Research
Foundations
Our research is grounded in the fundamentals of artificial intelligence, focusing on the key question of imitation learning — How can an agent learn new behaviors by observing and interacting with a teacher?
Imitation learning offers a simple yet scalable way to implicitly program agents through demonstrations, interventions, or preferences. This has widespread impacts across various disciplines ranging from teaching your home robot to make you a bowl of soup, to aligning large language models from human preferences, to teaching self-driving cars to drive more like humans.

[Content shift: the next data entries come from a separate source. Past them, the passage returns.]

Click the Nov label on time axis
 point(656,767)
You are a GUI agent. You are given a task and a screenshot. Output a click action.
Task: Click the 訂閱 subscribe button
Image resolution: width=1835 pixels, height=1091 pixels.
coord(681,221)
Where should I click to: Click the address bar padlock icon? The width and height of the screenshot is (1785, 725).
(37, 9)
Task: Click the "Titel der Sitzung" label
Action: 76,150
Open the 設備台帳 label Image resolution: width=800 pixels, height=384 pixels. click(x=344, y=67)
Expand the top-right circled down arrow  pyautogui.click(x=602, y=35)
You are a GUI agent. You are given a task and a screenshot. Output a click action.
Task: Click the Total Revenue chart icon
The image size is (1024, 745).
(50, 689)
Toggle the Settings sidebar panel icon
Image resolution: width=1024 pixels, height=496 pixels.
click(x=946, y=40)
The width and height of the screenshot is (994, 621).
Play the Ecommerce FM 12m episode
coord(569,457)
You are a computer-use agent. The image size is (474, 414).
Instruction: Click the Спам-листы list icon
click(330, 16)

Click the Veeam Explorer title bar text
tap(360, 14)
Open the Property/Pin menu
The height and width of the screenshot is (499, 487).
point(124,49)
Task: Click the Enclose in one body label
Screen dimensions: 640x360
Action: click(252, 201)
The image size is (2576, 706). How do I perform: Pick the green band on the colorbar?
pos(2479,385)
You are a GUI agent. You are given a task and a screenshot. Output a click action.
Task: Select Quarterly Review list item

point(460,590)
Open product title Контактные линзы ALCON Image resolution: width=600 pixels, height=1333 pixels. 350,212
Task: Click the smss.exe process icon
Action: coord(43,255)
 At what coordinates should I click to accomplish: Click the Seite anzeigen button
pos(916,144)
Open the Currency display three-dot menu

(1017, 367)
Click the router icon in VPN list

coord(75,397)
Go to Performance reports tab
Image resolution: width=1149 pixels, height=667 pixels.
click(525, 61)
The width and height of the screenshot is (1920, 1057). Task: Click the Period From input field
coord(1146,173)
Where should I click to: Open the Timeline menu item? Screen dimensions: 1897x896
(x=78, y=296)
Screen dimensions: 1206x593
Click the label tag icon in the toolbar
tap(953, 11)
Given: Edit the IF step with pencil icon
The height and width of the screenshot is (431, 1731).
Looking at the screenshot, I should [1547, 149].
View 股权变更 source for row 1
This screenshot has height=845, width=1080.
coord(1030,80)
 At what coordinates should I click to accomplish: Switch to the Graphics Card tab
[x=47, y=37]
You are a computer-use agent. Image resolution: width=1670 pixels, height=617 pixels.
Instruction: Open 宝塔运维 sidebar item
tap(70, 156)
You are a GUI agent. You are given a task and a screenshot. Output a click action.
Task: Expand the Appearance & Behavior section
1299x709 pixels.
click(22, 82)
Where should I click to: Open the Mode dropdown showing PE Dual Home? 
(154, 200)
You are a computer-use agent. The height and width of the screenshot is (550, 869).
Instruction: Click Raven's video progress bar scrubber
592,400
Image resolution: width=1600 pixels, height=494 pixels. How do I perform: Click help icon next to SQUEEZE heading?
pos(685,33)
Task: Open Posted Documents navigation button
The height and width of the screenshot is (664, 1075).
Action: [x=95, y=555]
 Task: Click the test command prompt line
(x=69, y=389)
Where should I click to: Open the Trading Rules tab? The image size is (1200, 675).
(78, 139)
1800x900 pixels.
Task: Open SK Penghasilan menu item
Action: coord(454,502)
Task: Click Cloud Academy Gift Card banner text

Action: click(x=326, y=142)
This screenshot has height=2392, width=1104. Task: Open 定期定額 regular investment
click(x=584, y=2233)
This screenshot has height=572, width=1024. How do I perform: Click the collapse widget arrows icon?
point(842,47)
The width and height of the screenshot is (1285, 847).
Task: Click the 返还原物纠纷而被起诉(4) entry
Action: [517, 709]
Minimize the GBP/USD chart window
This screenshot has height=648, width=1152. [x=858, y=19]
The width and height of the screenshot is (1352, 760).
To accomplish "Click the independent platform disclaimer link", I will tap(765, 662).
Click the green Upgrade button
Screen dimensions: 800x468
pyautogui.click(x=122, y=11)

We explore a diverse array of questions in our research:
- Efficient Inverse Reinforcement Learning: How can we design algorithms that are exponentially more efficient than reinforcement learning?
- Vision-Language Demonstrations How can we learn complex, long-horizon tasks from vision and language demonstrations?
- Suboptimal experts How do we learn from noisy, suboptimal experts?
- Human-Robot Teaming Behaviors How can we learn effective human-robot collaboration from human-human teams?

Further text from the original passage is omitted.